The second half of the book is how to confront and turn from sin.  One of my favorite parts of this section is when Hunter writes, "People have forgotten how to suffer, how to do the right thing and to suffer in silence for it. They think that to NOT act on a desire is wrong, that it's somehow dishonest. ... You DON'T HAVE TO HAVE WHAT YOU WANT! It will not kills you to deprive yourself of it. Try it." (emphasis mine)  I couldn't agree more.  Today we live in a world where "I want it all, I want it all, I want it all and I want it NOW" are not the lyrics to a song but truly a life motto.  Where telling someone that you don't have cable tv or a smart phone causes people to ask if you need financial help.  Credit card debt is at an all time high, homes are being foreclosed on because people just had to have the BIG house rather than the one they could really afford, both parents work so they can afford the toys their kids want.  I think that thought alone, that we don't have to have what we want, taken to heart would lead so many people out of sin.  "You'll see that on the other side of the little death--giving up what you want-- is a larger resurrection of spiritual life!"

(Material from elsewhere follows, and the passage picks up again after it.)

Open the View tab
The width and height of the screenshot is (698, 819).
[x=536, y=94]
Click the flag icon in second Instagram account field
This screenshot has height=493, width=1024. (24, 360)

This isn't one of those books that you can just sit down and breeze through.  It takes some serious time reading and reflecting.  I don't necessarily agree with all that Hunter wrote, but I will say it got me thinking about the sins in my life, the things that I don't want to die to in order to have the better life.  This book is worth reading, but you may not find yourself wanting to pass it on to a friend.